How large are large language models?
Model Size and Hardware Requirements
- Several rules of thumb were discussed:
- 1B parameters ≈ 2 GB in FP16 (2 bytes/weight) or ≈ 1 GB at 8-bit quantization.
- A rough “VRAM budget” is often ~4× parameter-count-in-GB for overhead, so 2B ≈ 8 GB VRAM, 7B ≈ ~28 GB, 70B ≈ ~280 GB, unless heavily quantized.
- Inference is typically bandwidth-bound; high-bandwidth VRAM (GPUs, Apple M-series, unified-memory APUs) matters more than large system RAM.
- Quantization (8-bit, 5-bit, 4-bit) can cut memory 2–4× with modest or task-dependent quality loss; models trained natively at low bit-width may outperform post-quantized ones.
Data Scale and “Size of the Internet”
- One thread compares model sizes (hundreds of billions of params → ~TB of weights) to human text:
- Back-of-envelope estimates for “all digitized books” cluster around a few–tens of TB, with one concrete calc (using Anna’s Archive stats and compression) giving ~30 TB raw, ~5.5 TB compressed.
- There is strong disagreement with a claim that “the public web is ~50 TB”; others point to zettabyte-scale web estimates and Common Crawl adding ~250 TB/month.
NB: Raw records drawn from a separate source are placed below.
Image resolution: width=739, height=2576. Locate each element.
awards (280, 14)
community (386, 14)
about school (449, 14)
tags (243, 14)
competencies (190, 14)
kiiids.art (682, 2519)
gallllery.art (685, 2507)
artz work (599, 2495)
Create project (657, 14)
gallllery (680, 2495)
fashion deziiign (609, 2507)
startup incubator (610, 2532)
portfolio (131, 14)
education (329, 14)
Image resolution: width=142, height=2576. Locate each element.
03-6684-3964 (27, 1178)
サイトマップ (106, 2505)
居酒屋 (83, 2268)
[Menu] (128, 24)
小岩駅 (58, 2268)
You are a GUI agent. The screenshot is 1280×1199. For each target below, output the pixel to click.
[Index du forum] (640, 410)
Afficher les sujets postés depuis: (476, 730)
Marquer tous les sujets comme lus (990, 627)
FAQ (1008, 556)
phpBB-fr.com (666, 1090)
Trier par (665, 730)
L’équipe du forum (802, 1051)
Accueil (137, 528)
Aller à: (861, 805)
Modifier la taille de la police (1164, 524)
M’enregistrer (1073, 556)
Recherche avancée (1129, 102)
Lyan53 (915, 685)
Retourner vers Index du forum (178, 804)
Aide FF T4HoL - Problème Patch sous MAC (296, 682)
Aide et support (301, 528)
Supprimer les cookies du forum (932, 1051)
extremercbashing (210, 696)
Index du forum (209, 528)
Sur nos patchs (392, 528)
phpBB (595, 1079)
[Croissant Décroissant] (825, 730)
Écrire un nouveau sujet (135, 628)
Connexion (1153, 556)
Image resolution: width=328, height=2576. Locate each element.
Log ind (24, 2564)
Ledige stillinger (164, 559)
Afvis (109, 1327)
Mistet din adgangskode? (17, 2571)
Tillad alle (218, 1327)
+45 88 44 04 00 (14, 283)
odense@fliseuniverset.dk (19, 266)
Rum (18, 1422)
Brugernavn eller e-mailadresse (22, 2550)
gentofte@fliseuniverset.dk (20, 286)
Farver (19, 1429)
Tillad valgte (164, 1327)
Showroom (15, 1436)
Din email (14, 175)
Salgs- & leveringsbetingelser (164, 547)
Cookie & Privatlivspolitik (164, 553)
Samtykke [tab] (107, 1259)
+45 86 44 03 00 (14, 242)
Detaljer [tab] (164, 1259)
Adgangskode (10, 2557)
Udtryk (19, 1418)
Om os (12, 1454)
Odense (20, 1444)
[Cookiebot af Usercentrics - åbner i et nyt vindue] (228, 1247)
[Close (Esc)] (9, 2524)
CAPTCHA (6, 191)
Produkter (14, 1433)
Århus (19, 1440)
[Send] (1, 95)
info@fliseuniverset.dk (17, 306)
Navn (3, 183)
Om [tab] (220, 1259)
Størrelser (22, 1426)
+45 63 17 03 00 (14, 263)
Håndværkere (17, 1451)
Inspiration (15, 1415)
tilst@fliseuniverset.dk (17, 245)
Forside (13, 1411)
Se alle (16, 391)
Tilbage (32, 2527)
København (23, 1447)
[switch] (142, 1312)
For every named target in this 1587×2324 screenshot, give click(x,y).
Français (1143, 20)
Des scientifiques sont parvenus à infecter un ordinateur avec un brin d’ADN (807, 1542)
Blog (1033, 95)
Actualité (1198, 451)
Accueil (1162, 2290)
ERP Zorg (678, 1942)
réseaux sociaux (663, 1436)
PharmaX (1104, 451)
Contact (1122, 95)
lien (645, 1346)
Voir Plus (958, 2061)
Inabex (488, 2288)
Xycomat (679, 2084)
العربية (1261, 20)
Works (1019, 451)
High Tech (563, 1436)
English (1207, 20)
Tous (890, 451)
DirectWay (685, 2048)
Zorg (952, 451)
It’s unclear what exact definition (text-only, deduped, etc.) the smaller figures use.
- Some argue LLMs now operate on ~1–10% of “all available English text” and that training returns may be saturating, pushing advances toward inference-time “reasoning” and tools/agents.
LLMs as Compression (and Its Limits)
- Many commenters like the metaphor of LLMs as lossy compression of human knowledge (“blurry JPEG of the web”); they highlight:
- Astonishment at what an
8 GB local model can do (history, games, animal facts) and comparisons to compressed Wikipedia (24 GB). - Information-theoretic work showing language modeling closely tied to compression and evaluations that treat modeling as compression tasks.
- Astonishment at what an
- Others caution that calling LLMs “compression” is misleading:
- Traditional compression is predictably lossy or lossless and verifiable; LLM output is unpredictably wrong and requires human checking.
- For most classic compression use-cases (archives, legal docs), LLM-style “compression” is unacceptable.
- A more technical thread notes that:
- Given shared weights, an LLM + arithmetic coding implements lossless compression approaching the model’s log-likelihood.
- Training itself can be viewed as a form of lossless compression where description length is the training signal, not the final weights.
Model Scale, Capability, and Synthetic Data
- Commenters note that open models only approached GPT-4-level reasoning when they crossed into very large dense (≈400B+) or high-activation MoE ranges, after years of 30–70B attempts failing to match GPT-3.
- Some speculate that even larger frontier models were tried and quietly abandoned due to disappointing returns, suggesting optimal “frontier” sizes may now be smaller than the largest public models.
- Debate on synthetic data:
- One side warns about “model collapse” when models are trained on their own outputs.
- Others counter that, in practice, carefully designed synthetic data (especially teacher–student distillation or code with executable tests) reliably improves performance; labs wouldn’t use it otherwise.
Critique of the Article and Model Coverage
- Multiple factual and contextual issues are raised:
- Confusion between different Meta models/variants and misstatements about training tokens.
- Overstated claims about MoE enabling training without large GPU clusters.
- Lack of discussion of quantized sizes despite a “how big are they?” framing.
- Omission of notable families (Gemma, Gemini, T5, Mistral Large) while including smaller or less central models.
- The author acknowledges some errors and clarifies specific points, but several commenters still characterize it as incomplete or “sloppy” and overly focused on token counts rather than practical size/usage.
Reasoning, Intelligence, and Future Directions
- Long subthreads debate:
- Whether LLM “reasoning” is fundamentally weaker than human reasoning despite vastly larger “working memory.”
- Claims that humans learn from far less data vs. counters that human sensory input from birth (especially vision) is enormous.
- Whether we are “out of training data” (for text) vs. large untapped sources (video, robotics, specialized interaction logs).
- Some see intelligence as fundamentally related to compression/prediction; others emphasize novelty and idea generation beyond seen data.
- There is speculation that:
- Architecture and training-method improvements could reduce required model sizes for a given capability.
- Consumer-grade hardware (high-end PCs or even phones) may eventually suffice for extremely capable models, with the internet serving as factual backing via tools and retrieval rather than being fully “baked in” to weights.